Return to the Source - katee
http://www.cipht.net/2017/10/05/why-read-code.html
======
raphlinus
One of the greatest strengths of the Web platform is "view source," the
ability to start diving into the code any time you find yourself wondering
"how did they achieve that?" So a major criticism of WASM is the erosion of
that tradition.

However, I suspect that, by volume, most of the WASM code out there is going
to be built from open source components, with a little customization sprinkled
on top. It takes a little more detective work to find these sources and read
them, but I think it's just as worthwhile as in the plain HTML days. Perhaps
we could converge on tools and practices that would make it easier to discover
the sources from which WASM artifacts were built.

------
j_s
After actually reading the article, my first thought was how awesome of the
open source movement to actively promote enabling opportunities to learn by
reading code, and how sad that various licenses (and unfortunately even
incompatibilities between various open source licenses) and fear of patents
restrict those same opportunities.

------
theyregreat
SRE consultant here.

I was dissatisfied with Linux and FreeBSD, seL4 seems much more robust, in
terms of system reliability and security. (seL4 is not an OS, but a framework
to build an OS on top.)

Then I was dissatisfied with all the crap in the x86 ISA (bucket of modes, 4
rings, many deprecated features, insecure SMM and zillions of feature flags),
the mostly failures of RISC and the over complexity of many versions and
variants of ARM (but it’s nice that it’s available as IP).

It seems there ought to be an architecture that can make writing OSes easier
and more secure:

\- handle task/context switching much faster than x86

\- IPC (zero-copy both register and page borrowing, maybe copy if source page
is locked or if async.) This enables L4-fast CSP in the ISA.

\- resource limits / counters

\- memory page allocation

\- capabilities management

\- transparent page compression and encryption

\- OS bookkeeping (kernel-specified privileged data: per task/core/etc.)

in addition to the usual suspects (MMU, FPU, SIMD, etc.):

\- virtual memory

\- paging (including possible unprivileged page-fault handler)

\- hypervisor (VM lifecycle)

\- interrupts / faults / exceptions

\- TLB

\- tiers of caches / cache coherency protocol

\- memory controller

\- standard I/O controllers

\- clock throttling w/ spread-spectrum and thermal management

\- micropower standby

\- JTAG

\- at least one system-wide atomic operation (compare&swap or ainc/adec)

much more rigidly, faster and less clunkily that most OS gunk tends to be. Not
CISC overload, but healthy facilitation of fast AND secure OS and user-mode
program constructs that are batteries-included.

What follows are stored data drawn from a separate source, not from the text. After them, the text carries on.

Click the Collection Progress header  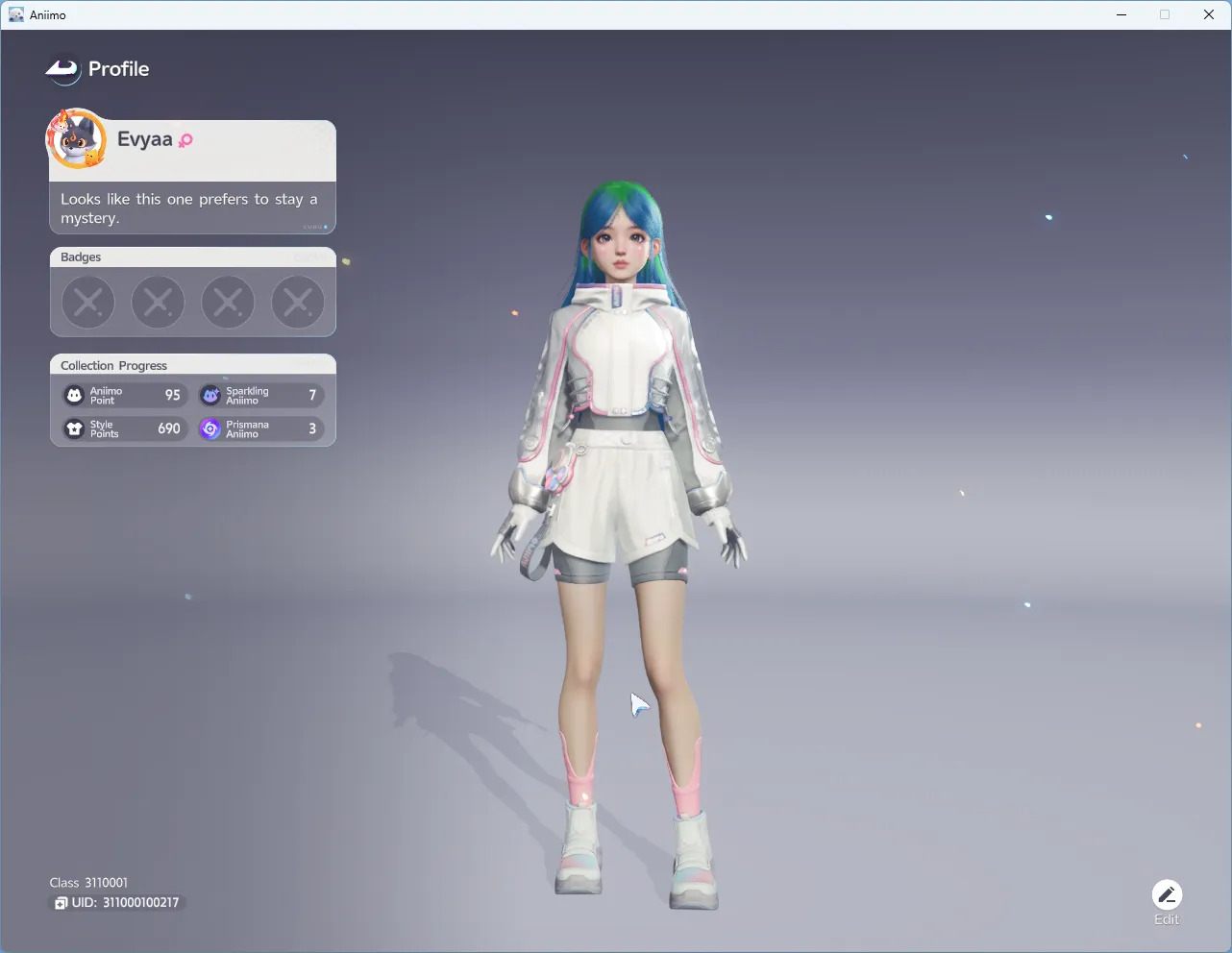click(x=192, y=365)
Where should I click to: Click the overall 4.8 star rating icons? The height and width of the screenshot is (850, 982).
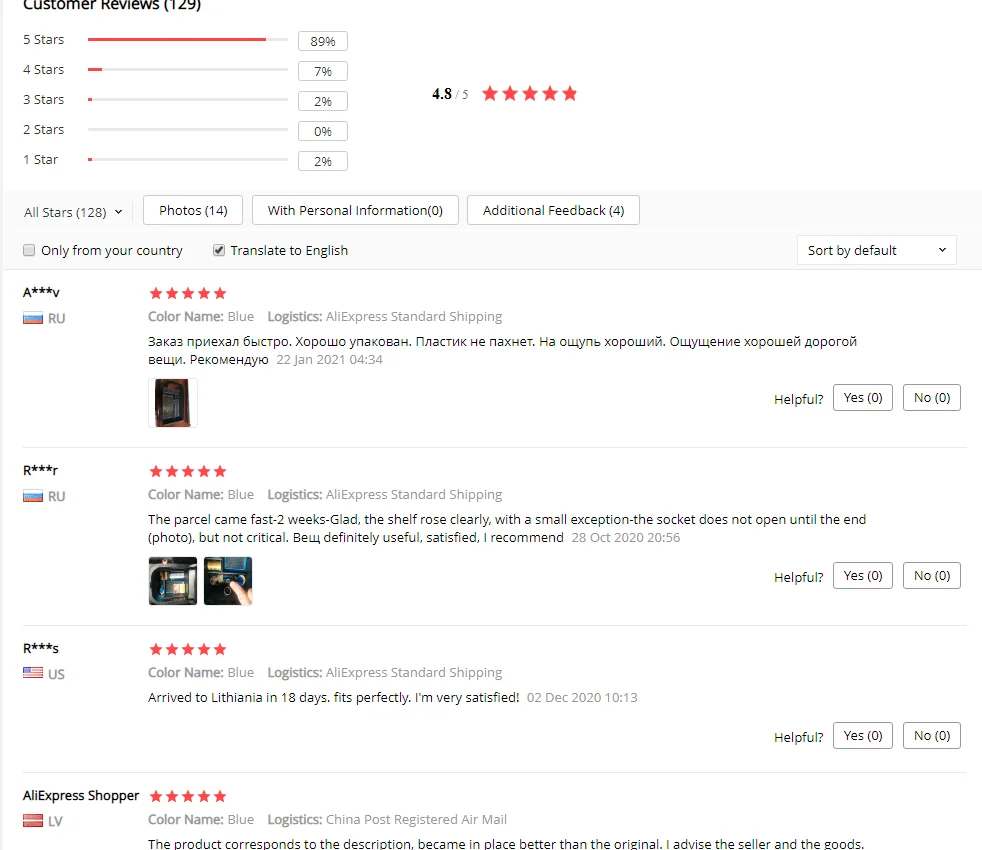(529, 94)
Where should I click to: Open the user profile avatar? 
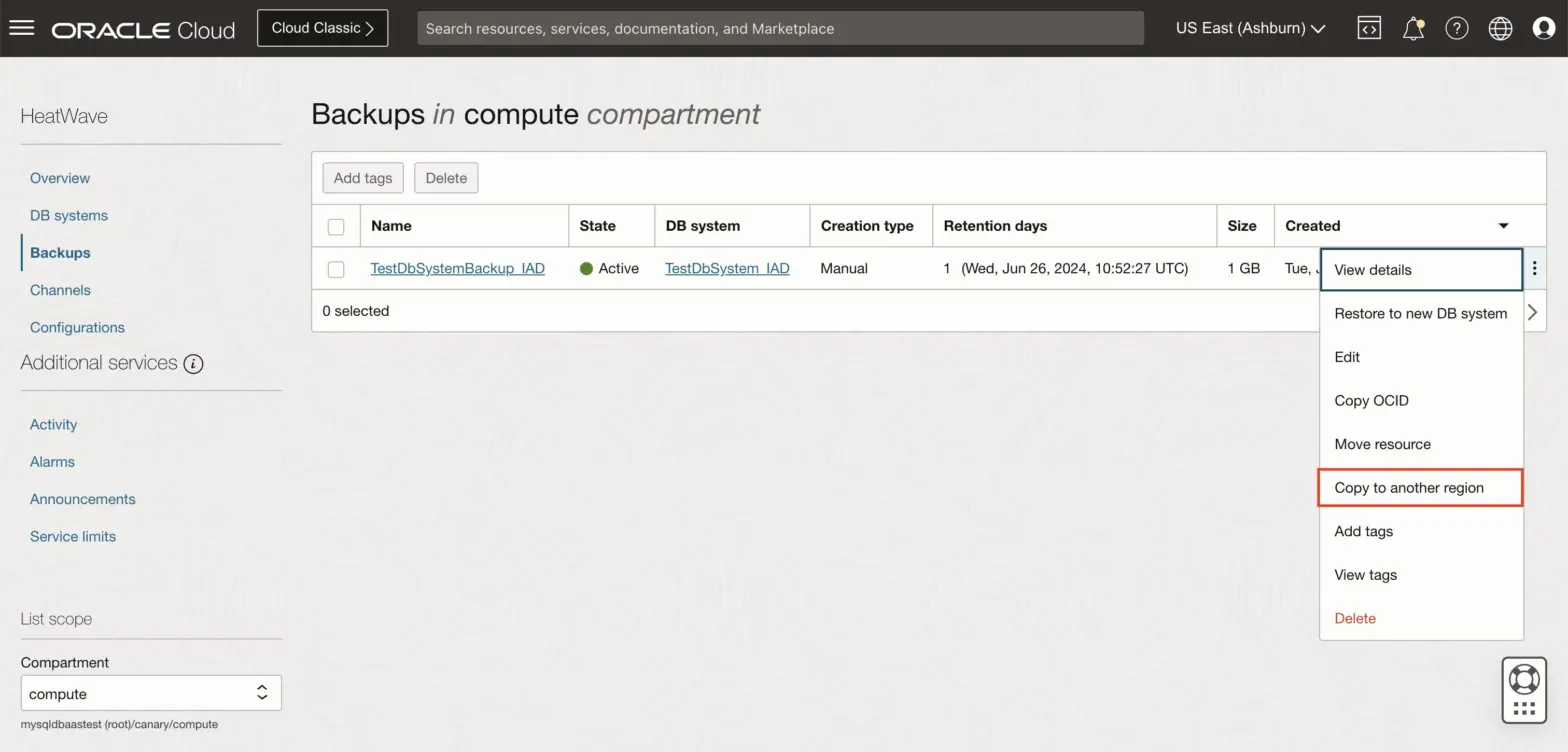(x=1544, y=28)

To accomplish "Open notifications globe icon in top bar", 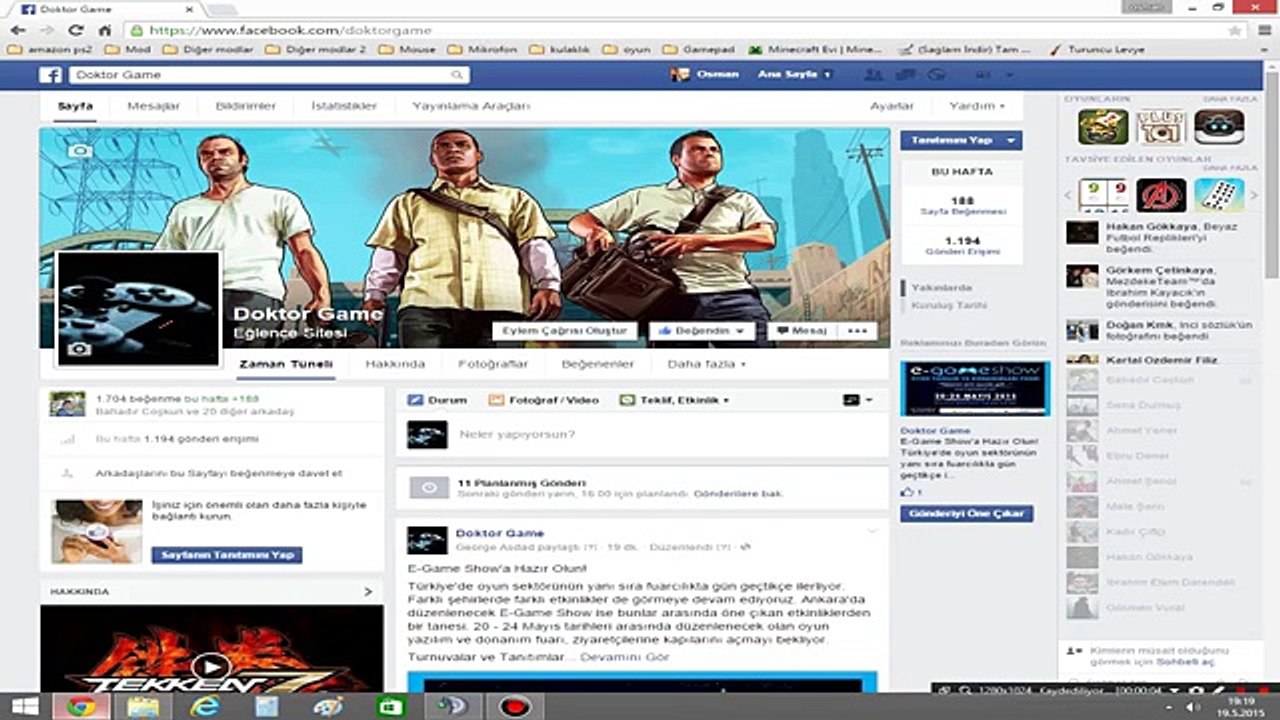I will coord(937,75).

Also, SystemVerilog looks doable (I’m reading the whole IEEE spec for SV2012)
and there’s always MOSIS should a Kickstarter be in order to make actual ASIC
dev kits. EDA looks manageable but there’s a definite learning curve to
testing, verification, behavioral design, RTL and DRC.

Plus, opaque firmware blobs and chips aren’t conducive to trusting the end-to-
end security of the supply chain of a finished product. End customers are
almost praying that some fab hasn’t slipped in malicious microcode or RTL
changes or the parts stuffers didn’t insert a backdoor into unsecured
firmware.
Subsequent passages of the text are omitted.